───── Record set

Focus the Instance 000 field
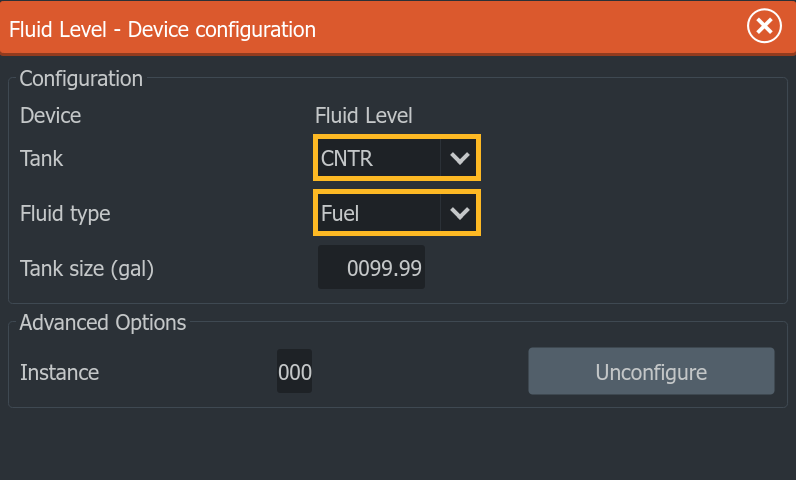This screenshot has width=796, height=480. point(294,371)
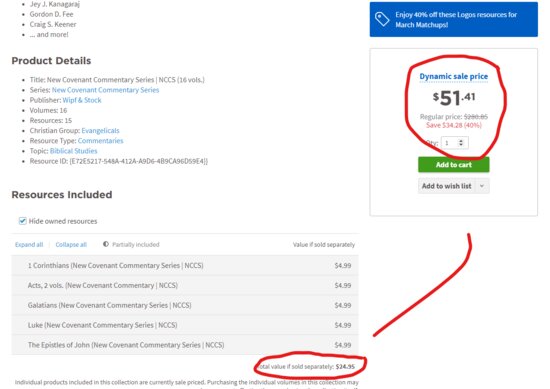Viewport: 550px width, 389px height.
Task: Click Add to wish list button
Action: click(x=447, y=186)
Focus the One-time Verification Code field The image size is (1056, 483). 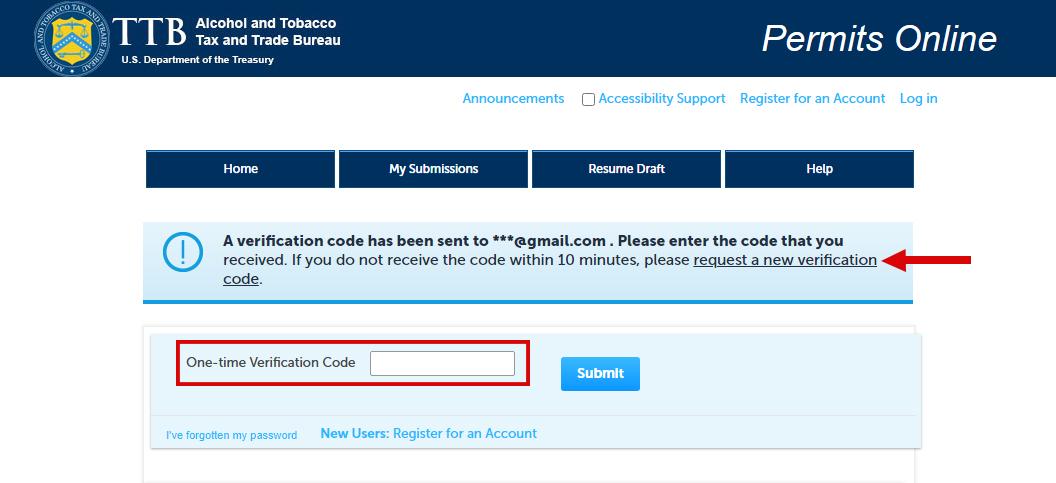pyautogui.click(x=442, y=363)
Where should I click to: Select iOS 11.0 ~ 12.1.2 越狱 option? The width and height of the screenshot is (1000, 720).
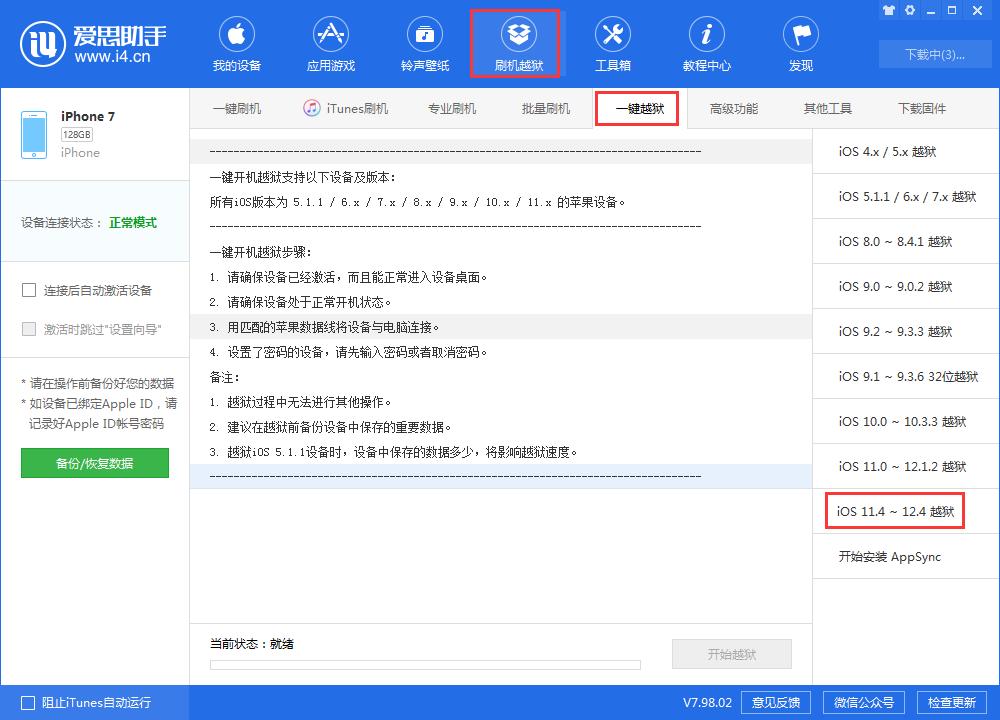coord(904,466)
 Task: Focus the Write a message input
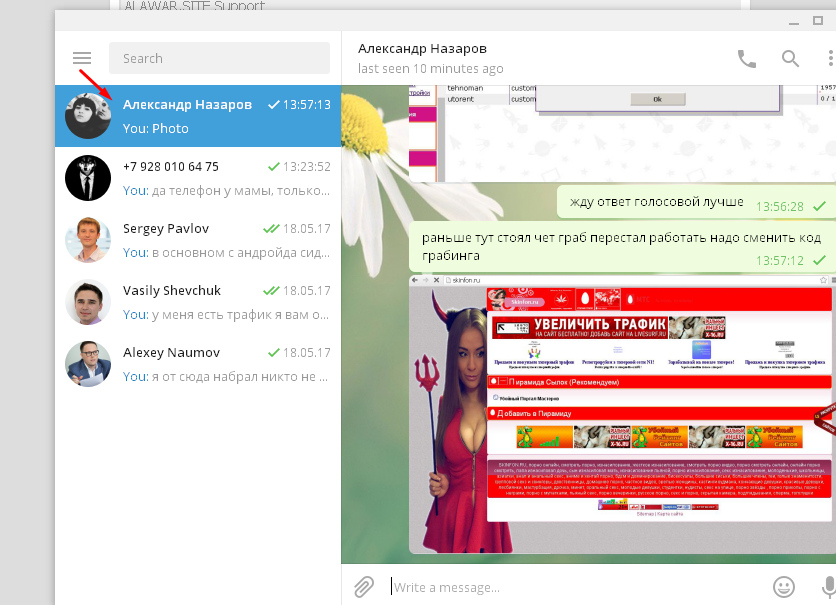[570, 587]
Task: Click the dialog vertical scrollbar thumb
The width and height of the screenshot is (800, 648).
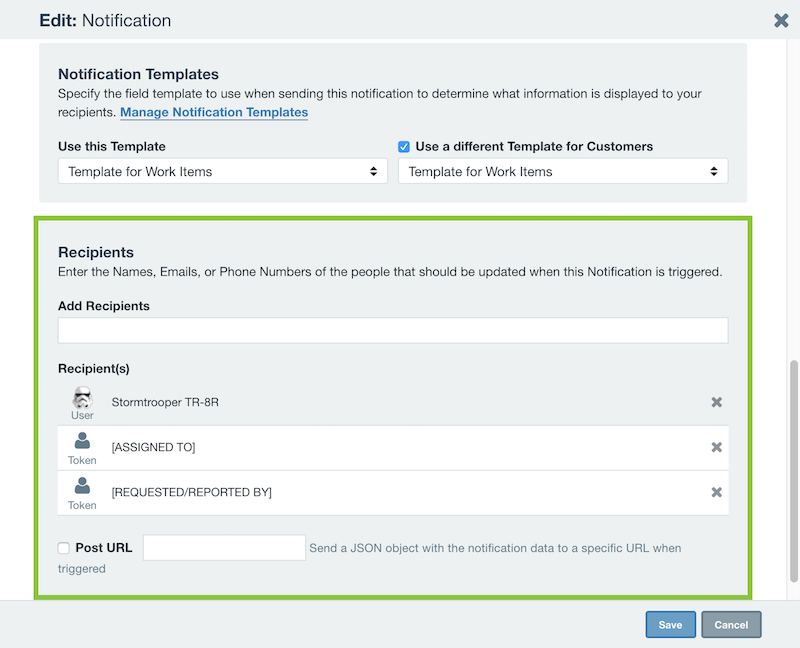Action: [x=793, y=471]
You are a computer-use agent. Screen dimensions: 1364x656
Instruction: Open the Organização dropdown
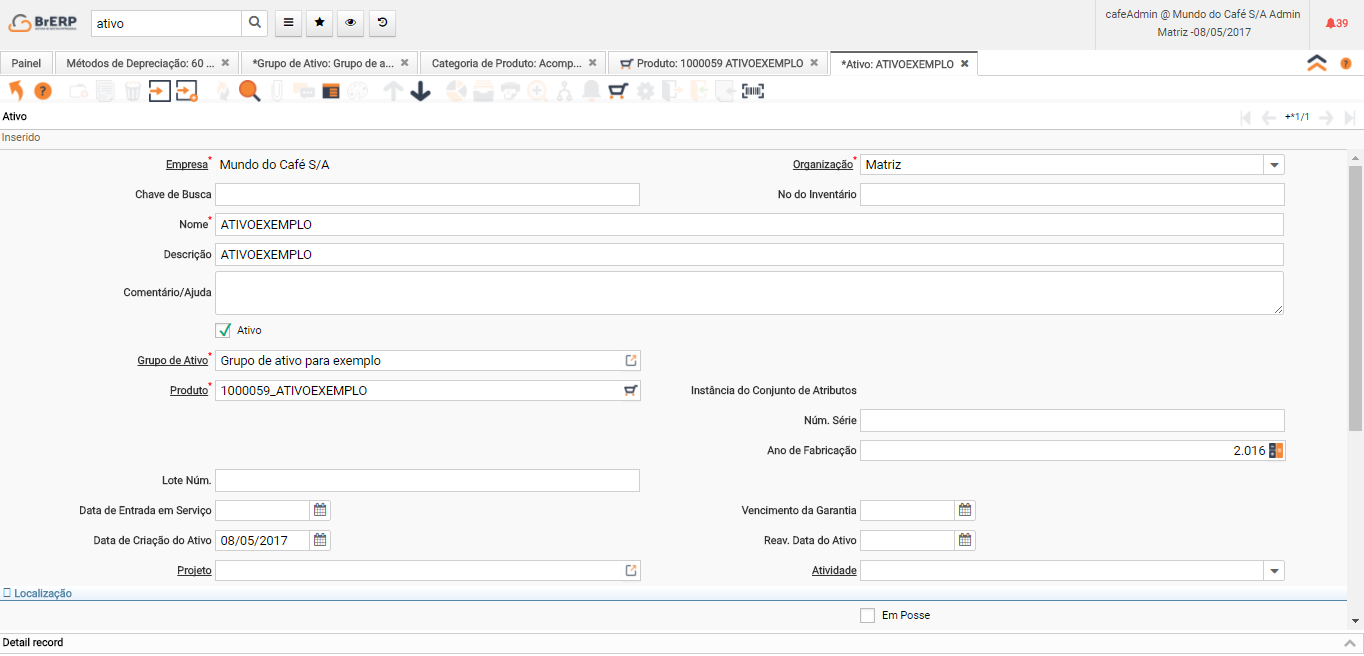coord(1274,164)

──────────
───── Record set

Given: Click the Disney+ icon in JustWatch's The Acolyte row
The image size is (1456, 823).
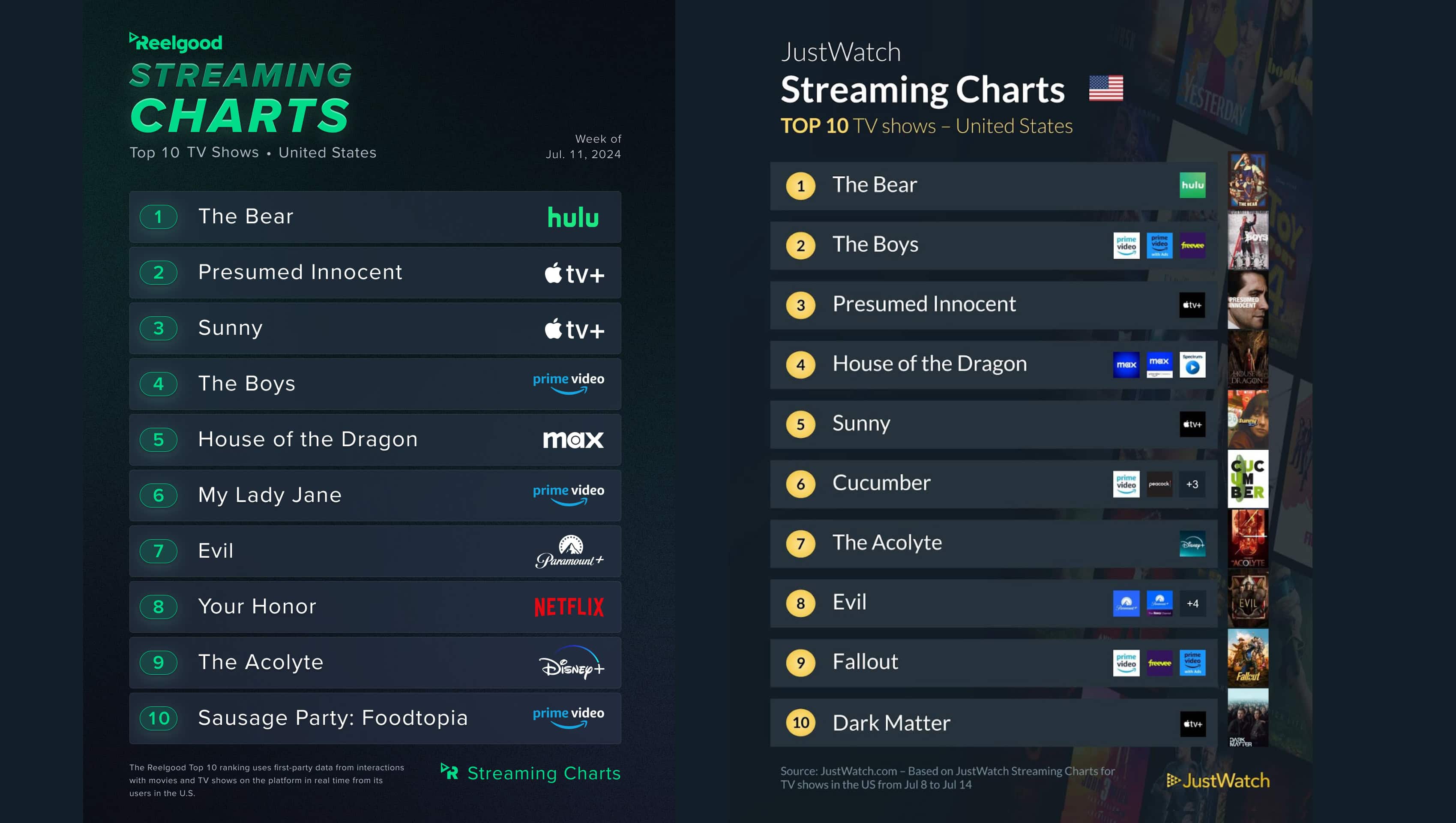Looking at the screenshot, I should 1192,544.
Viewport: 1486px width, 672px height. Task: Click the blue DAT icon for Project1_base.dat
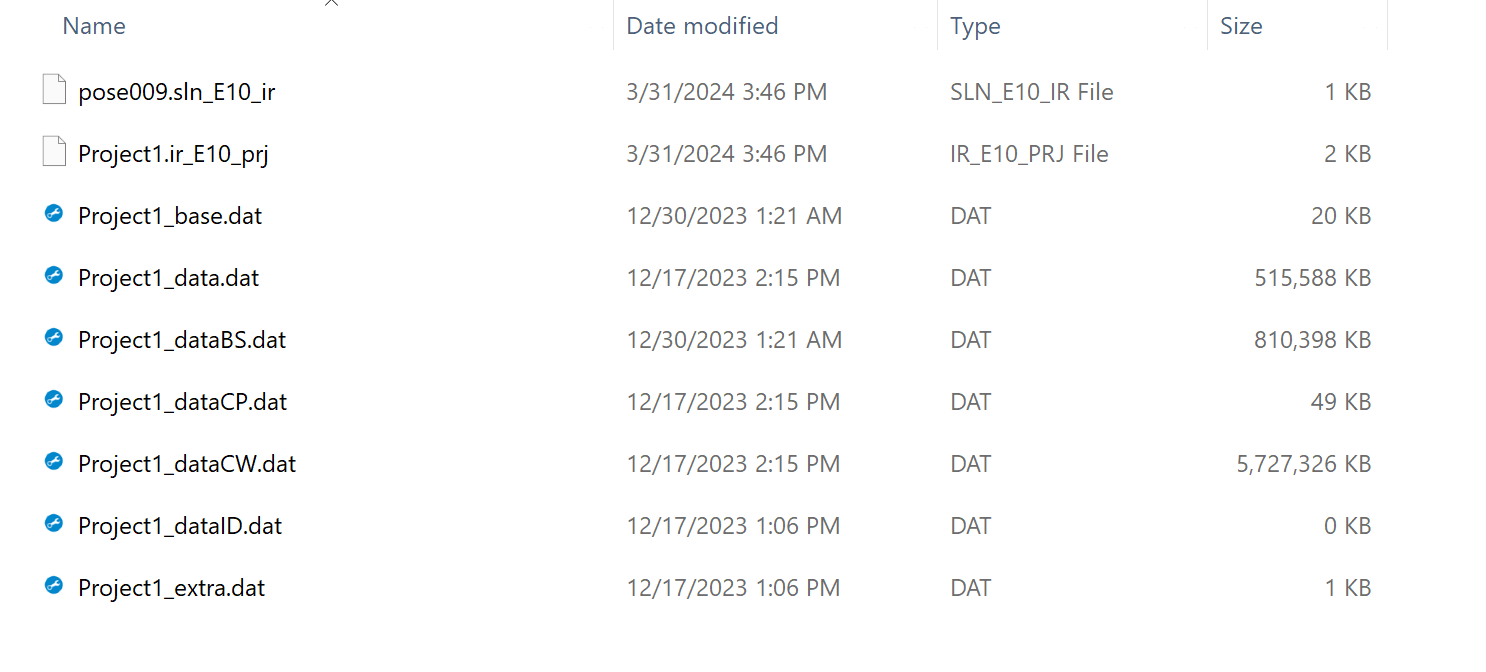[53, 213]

──────────

Copy the records word for word, starting at the line that contains "Task: Focus the Write a message input" and stopping after the line that contains "coord(1274,164)". Leave the pictures out.

 Task: Focus the Write a message input
[570, 587]
Task: Click the dialog vertical scrollbar thumb
The width and height of the screenshot is (800, 648).
Action: [x=793, y=471]
You are a computer-use agent. Screen dimensions: 1364x656
Instruction: Open the Organização dropdown
coord(1274,164)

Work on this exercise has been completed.